**WHAT YOU SHOULD DO:** With the pictures left out, please return exactly the line holding "The height and width of the screenshot is (504, 816)." and each following line until the entries end.

**DATA FOR THIS EXERCISE:**
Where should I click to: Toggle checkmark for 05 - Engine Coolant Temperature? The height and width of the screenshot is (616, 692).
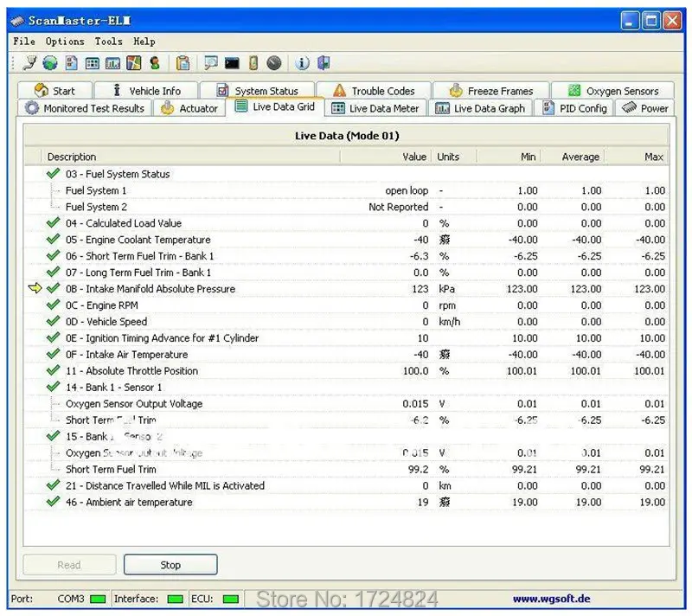(53, 239)
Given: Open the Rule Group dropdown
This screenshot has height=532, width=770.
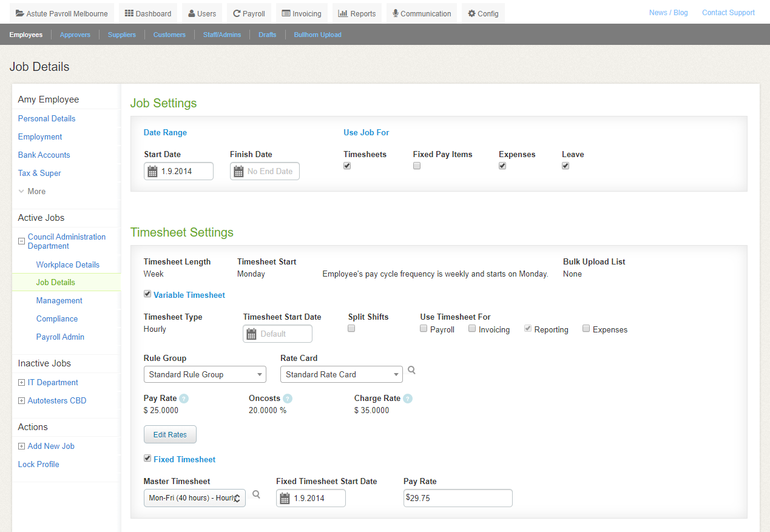Looking at the screenshot, I should click(x=204, y=375).
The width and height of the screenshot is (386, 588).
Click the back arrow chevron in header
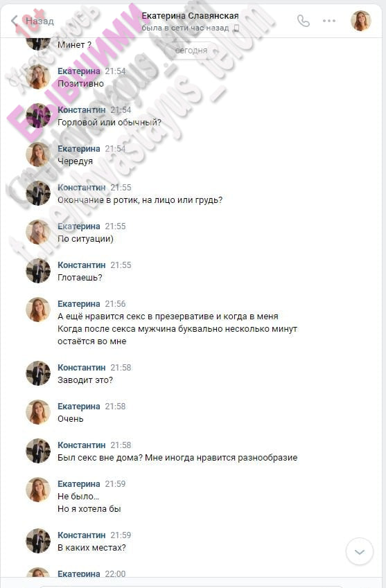pyautogui.click(x=15, y=21)
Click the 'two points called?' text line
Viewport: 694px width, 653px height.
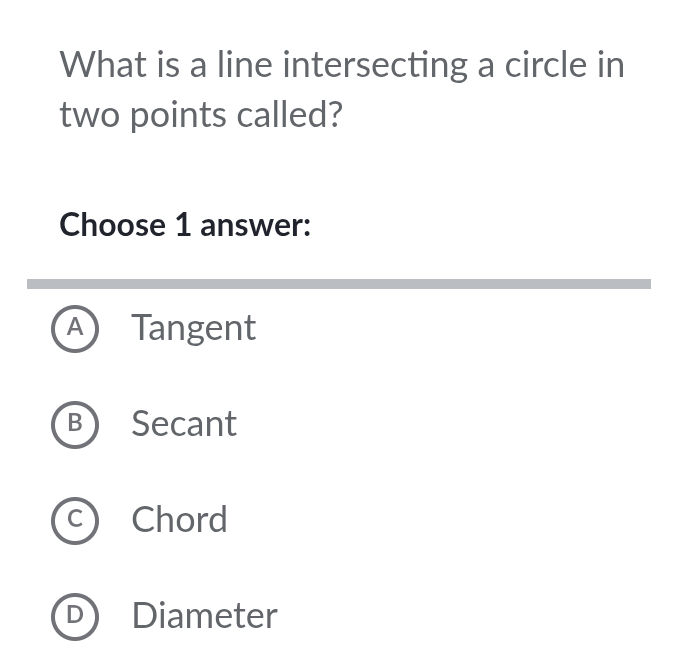[201, 116]
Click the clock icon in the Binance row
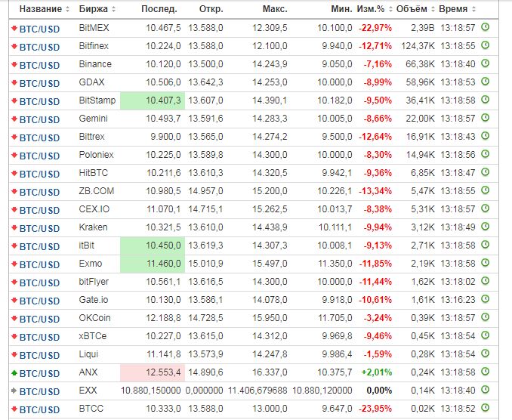 486,63
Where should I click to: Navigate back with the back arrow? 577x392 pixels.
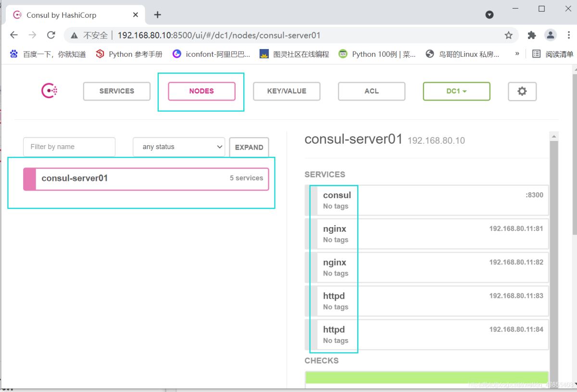click(13, 35)
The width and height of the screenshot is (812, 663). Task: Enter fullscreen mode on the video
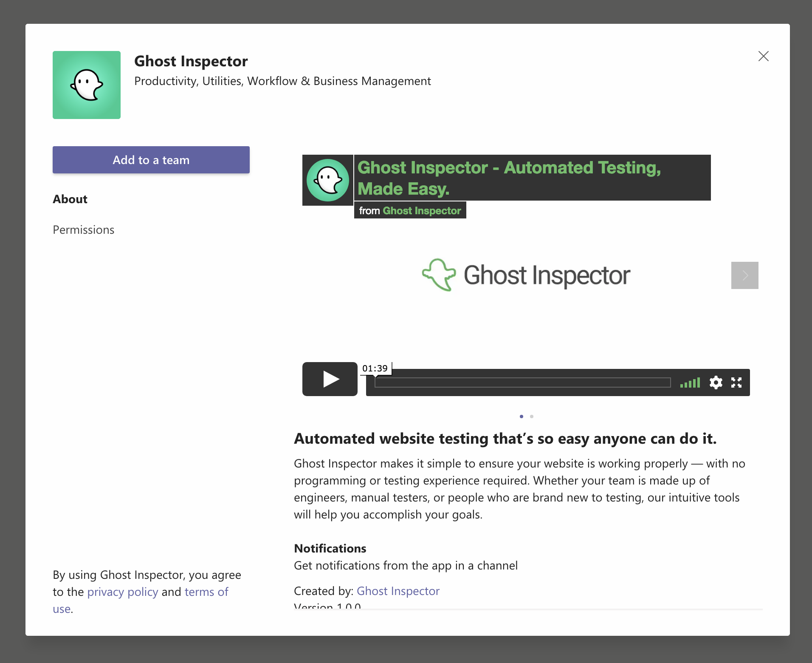pos(736,383)
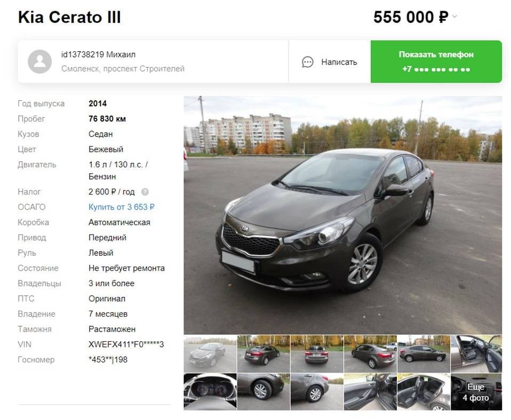The width and height of the screenshot is (511, 420).
Task: Select the straight rear-view car thumbnail
Action: tap(317, 354)
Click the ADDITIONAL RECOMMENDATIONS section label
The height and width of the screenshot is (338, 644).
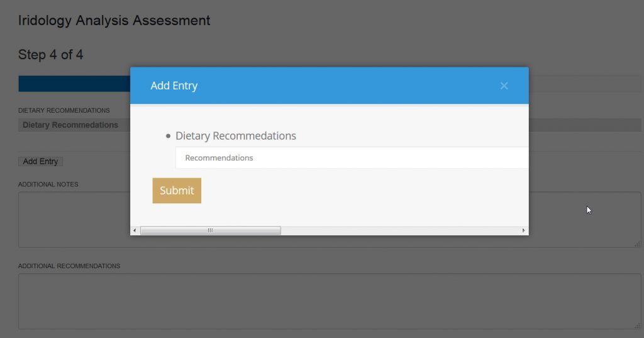(69, 266)
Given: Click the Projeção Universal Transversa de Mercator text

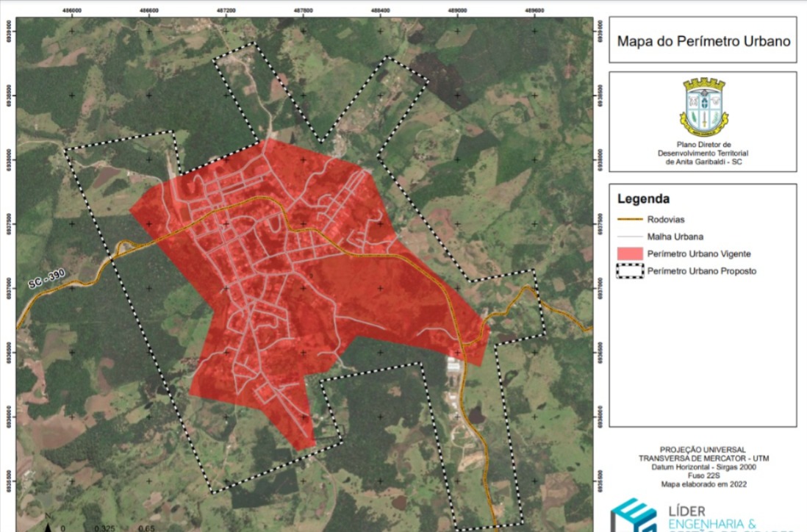Looking at the screenshot, I should (703, 453).
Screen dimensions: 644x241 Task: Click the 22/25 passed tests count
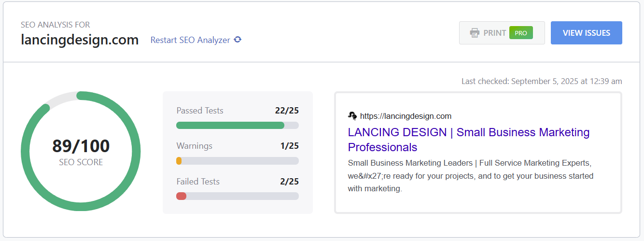[x=287, y=111]
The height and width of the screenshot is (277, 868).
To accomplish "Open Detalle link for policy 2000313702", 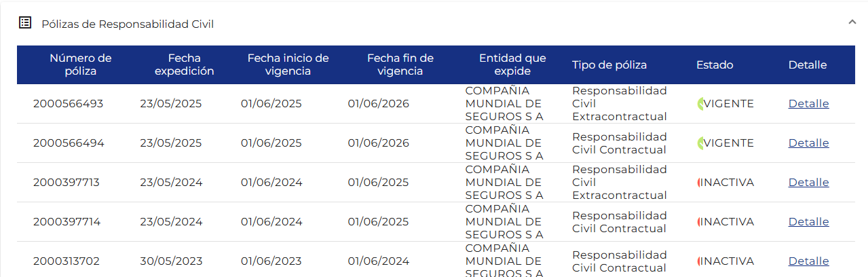I will coord(808,261).
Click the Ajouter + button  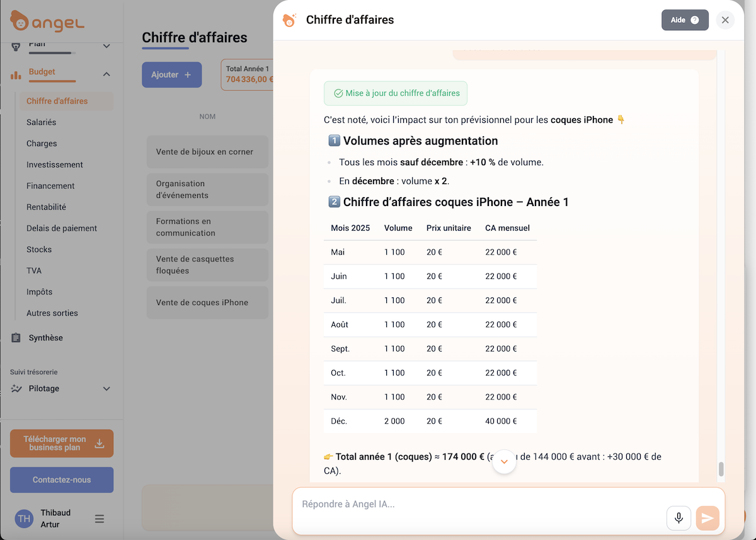point(171,74)
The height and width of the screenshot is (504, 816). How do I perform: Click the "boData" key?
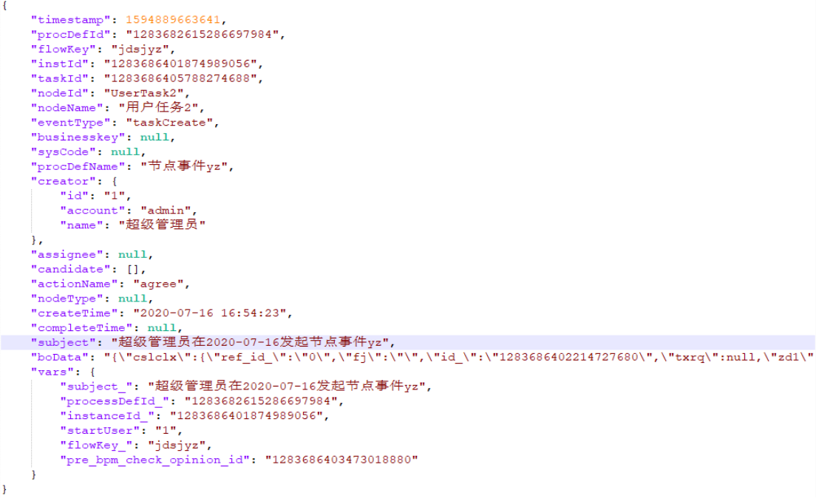pos(60,358)
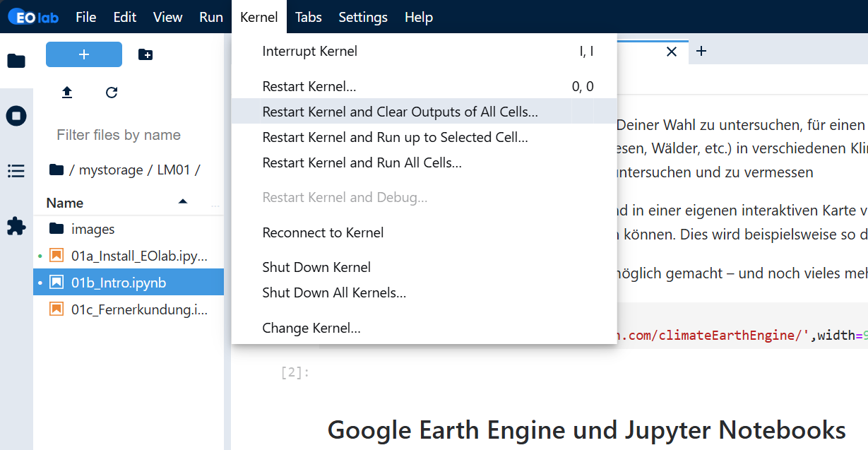This screenshot has width=868, height=450.
Task: Click the blue new launcher button
Action: click(x=83, y=54)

**EXERCISE RESULT:**
The height and width of the screenshot is (504, 816). How do I perform: Click the "boData" key?
pos(60,358)
This screenshot has width=868, height=450.
Task: Click the blue new launcher button
Action: click(x=83, y=54)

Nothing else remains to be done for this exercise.